3. transportService的啟動核心

  即它是如何開始工作的,以及它的工作模式是怎麼樣的?

  事實上,整個ES的框架,是一個生命周期管理模式存在的。而它的所有組件真正的啟動時機,也是在start() 周期中統一進行的的。

    // org.elasticsearch.node.Node#start
    /**
     * Start the node. If the node is already started, this method is no-op.
     */
    public Node start() throws NodeValidationException {
        if (!lifecycle.moveToStarted()) {
            return this;
        }

        logger.info("starting ...");
        pluginLifecycleComponents.forEach(LifecycleComponent::start);
        ...
        // Start the transport service now so the publish address will be added to the local disco node in ClusterService
        // 獲取 transportService 實例
        TransportService transportService = injector.getInstance(TransportService.class);
        // 設置 taskManager 的兩個任務管理器
        transportService.getTaskManager().setTaskResultsService(injector.getInstance(TaskResultsService.class));
        transportService.getTaskManager().setTaskCancellationService(new TaskCancellationService(transportService));
        // transportService 生命周期開始
        transportService.start();
        assert localNodeFactory.getNode() != null;
        assert transportService.getLocalNode().equals(localNodeFactory.getNode())
            : "transportService has a different local node than the factory provided";
        injector.getInstance(PeerRecoverySourceService.class).start();
        ...
        logger.info("started");

        pluginsService.filterPlugins(ClusterPlugin.class).forEach(ClusterPlugin::onNodeStarted);

        return this;
    }

  在該周期內,要處理的組件非常多,而我們則只挑關注點:transportService 的初始化,一窺其行為。其過程主要為,通過injector獲取前面實例化的 transportService, 然後設置taskManager的必要屬性, 最後調用transportService的start()方法,開啟真正的服務。

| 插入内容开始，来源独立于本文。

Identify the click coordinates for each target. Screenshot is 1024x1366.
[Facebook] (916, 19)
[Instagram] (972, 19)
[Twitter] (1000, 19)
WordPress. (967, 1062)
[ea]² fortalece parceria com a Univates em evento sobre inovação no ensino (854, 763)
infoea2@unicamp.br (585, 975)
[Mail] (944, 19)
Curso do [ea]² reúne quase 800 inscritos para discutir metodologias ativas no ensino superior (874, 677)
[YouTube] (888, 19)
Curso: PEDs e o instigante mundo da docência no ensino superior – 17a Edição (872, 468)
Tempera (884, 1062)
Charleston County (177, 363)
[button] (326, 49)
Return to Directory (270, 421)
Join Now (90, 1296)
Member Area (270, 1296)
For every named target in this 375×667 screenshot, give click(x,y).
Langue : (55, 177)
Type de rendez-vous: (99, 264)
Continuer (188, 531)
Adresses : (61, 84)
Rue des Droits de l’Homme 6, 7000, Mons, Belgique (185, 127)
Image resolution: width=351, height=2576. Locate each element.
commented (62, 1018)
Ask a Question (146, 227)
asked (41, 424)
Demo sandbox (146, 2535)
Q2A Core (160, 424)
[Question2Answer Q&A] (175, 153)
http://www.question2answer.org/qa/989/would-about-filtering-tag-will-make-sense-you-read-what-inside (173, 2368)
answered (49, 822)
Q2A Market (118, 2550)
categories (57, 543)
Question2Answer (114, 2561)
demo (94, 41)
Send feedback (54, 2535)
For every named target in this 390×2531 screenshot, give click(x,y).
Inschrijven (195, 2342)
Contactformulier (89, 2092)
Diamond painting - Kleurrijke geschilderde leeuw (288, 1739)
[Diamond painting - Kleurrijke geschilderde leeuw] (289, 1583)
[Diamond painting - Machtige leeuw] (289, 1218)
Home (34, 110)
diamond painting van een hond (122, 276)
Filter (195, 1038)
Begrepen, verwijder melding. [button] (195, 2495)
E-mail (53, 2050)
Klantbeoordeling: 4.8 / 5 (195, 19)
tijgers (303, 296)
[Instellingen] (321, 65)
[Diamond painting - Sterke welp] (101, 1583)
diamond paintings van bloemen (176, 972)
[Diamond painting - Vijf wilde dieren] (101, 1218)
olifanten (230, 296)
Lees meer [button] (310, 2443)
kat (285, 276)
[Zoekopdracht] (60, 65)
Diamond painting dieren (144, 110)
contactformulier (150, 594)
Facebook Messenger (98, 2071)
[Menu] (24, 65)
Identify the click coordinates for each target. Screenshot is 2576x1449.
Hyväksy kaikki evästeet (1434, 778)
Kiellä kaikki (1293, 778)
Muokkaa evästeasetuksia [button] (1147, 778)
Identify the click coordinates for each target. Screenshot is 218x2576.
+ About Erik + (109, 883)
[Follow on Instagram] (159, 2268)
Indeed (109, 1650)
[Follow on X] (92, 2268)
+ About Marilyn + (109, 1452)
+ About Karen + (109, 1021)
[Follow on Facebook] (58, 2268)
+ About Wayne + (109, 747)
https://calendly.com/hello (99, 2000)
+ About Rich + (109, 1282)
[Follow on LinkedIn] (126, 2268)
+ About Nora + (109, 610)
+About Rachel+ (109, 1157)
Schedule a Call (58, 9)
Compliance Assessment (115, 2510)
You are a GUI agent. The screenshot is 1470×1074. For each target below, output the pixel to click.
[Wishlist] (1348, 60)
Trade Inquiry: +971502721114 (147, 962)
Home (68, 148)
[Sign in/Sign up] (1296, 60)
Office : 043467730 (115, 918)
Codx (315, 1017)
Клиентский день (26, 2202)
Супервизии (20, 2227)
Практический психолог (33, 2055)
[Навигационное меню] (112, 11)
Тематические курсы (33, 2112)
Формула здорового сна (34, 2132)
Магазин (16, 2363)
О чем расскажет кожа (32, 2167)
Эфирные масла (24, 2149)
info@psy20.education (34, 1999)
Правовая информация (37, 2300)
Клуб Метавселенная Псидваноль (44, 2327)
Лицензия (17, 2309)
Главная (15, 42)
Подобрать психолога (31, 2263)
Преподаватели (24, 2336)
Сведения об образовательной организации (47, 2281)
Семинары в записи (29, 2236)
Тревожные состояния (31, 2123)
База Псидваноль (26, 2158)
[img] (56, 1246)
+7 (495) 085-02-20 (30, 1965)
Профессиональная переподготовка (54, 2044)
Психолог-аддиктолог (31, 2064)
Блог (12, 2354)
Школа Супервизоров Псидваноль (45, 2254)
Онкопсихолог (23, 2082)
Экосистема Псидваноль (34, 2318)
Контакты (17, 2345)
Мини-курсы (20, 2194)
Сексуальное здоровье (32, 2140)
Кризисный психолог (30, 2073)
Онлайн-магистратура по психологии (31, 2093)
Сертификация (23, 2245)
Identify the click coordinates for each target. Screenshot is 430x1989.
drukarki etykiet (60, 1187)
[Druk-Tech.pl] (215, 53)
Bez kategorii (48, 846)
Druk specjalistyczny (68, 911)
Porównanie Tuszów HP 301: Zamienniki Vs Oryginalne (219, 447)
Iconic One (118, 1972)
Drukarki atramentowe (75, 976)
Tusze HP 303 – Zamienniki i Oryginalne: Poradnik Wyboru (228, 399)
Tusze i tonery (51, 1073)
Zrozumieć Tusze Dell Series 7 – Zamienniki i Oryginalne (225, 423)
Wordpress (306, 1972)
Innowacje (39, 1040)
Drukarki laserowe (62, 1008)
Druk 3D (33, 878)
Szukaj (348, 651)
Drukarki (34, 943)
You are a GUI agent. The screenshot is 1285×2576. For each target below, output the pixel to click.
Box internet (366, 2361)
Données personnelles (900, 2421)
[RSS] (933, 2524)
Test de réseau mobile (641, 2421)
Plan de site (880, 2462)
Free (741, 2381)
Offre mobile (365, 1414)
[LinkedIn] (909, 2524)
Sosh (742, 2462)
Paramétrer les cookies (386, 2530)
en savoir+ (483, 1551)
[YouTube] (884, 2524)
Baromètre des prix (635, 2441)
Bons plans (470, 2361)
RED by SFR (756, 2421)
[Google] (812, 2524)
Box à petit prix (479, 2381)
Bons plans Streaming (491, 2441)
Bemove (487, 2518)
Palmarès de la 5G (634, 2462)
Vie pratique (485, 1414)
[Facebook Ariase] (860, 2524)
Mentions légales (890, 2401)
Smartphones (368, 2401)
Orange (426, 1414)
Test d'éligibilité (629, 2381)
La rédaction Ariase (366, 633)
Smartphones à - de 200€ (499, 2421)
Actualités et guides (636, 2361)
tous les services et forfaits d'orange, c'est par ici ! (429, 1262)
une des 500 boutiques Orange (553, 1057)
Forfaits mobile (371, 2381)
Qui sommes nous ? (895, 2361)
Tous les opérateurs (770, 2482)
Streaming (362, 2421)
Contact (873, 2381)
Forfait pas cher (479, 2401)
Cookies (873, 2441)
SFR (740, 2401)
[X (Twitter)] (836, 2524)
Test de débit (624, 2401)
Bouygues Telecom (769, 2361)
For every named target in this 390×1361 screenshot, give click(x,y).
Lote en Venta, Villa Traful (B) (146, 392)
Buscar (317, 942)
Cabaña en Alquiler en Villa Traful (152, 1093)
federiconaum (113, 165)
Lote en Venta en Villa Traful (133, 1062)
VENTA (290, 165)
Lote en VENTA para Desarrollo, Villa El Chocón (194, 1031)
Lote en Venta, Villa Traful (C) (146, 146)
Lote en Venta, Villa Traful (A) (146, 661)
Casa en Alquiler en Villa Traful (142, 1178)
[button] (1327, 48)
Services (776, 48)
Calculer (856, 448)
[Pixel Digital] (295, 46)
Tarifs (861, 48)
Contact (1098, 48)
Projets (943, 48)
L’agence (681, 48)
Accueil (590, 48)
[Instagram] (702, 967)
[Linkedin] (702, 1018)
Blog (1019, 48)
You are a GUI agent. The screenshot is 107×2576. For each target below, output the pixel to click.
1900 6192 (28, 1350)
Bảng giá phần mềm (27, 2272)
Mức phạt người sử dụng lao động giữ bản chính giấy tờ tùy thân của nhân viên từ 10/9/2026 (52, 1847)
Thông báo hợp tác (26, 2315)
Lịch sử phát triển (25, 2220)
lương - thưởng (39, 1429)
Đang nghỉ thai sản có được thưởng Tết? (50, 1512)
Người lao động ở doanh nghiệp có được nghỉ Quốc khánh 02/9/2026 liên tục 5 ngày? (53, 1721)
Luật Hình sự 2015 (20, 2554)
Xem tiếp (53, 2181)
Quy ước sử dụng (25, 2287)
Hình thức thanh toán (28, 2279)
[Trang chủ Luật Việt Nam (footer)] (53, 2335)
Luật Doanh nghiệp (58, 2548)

  即核心就是 transportService.start() , 這是一個統一的生命周期入口方法:

    // org.elasticsearch.common.component.AbstractLifecycleComponent#start
    @Override
    public void start() {
        synchronized (lifecycle) {
            // 安全啟動,不允許重複初始化,或者其他
            if (!lifecycle.canMoveToStarted()) {
                return;
            }
            // 監聽者處理
            for (LifecycleListener listener : listeners) {
                listener.beforeStart();
            }
            // 各真實組件完成必要任務的地方
            doStart();
            // 設置狀態為已啟動,為下次判斷做好依據
            lifecycle.moveToStarted();
            // 後置監聽
            for (LifecycleListener listener : listeners) {
                listener.afterStart();
            }
        }
    }

  這一生命周期管理,可以非常完整了。首先,它是線程安全的,然後不允許重複初始化或在不必要的時候初始化,然後還有前置和後置監聽鉤子供用戶擴展。監聽處理自不必多說,但如何管理組件的狀態,可以一起看看:

    // org.elasticsearch.common.component.Lifecycle#canMoveToStarted
    public boolean canMoveToStarted() throws IllegalStateException {
        State localState = this.state;
        if (localState == State.INITIALIZED || localState == State.STOPPED) {
            return true;
        }
        if (localState == State.STARTED) {
            return false;
        }
        if (localState == State.CLOSED) {
            throw new IllegalStateException("Can't move to started state when closed");
        }
        throw new IllegalStateException("Can't move to started with unknown state");
    }
    
    public synchronized boolean moveToStarted() throws IllegalStateException {
        State localState = this.state;
        if (localState == State.INITIALIZED || localState == State.STOPPED) {
            state = State.STARTED;
            return true;
        }
        if (localState == State.STARTED) {
            return false;
        }
        if (localState == State.CLOSED) {
            throw new IllegalStateException("Can't move to started state when closed");
        }
        throw new IllegalStateException("Can't move to started with unknown state");
    }

  狀態判定,一切盡在代碼中。

  接下來,是我們真正的 transportService 的啟動實現了。即 transport.doStart() 方法:

    // org.elasticsearch.transport.TransportService#doStart
    @Override
    protected void doStart() {
        // transport 先start
        transport.setMessageListener(this);
        connectionManager.addListener(this);
        transport.start();
        if (transport.boundAddress() != null && logger.isInfoEnabled()) {
            logger.info("{}", transport.boundAddress());
            for (Map.Entry<String, BoundTransportAddress> entry : transport.profileBoundAddresses().entrySet()) {
                logger.info("profile [{}]: {}", entry.getKey(), entry.getValue());
            }
        }
        // 設置本地節點標識
        localNode = localNodeFactory.apply(transport.boundAddress());
        // 連接到集群
        if (remoteClusterClient) {
            // here we start to connect to the remote clusters
            remoteClusterService.initializeRemoteClusters();
        }
    }

  以上 transportService.doStart(), 看起來並沒有實際什麼工作,而只是將start()又交給了 transport 組件了。而 transportService 只是一些前置和後置工作。也難怪,transport 承擔著各節點的連接能力,由其進行真正的網絡通信啟動,再合適不過了。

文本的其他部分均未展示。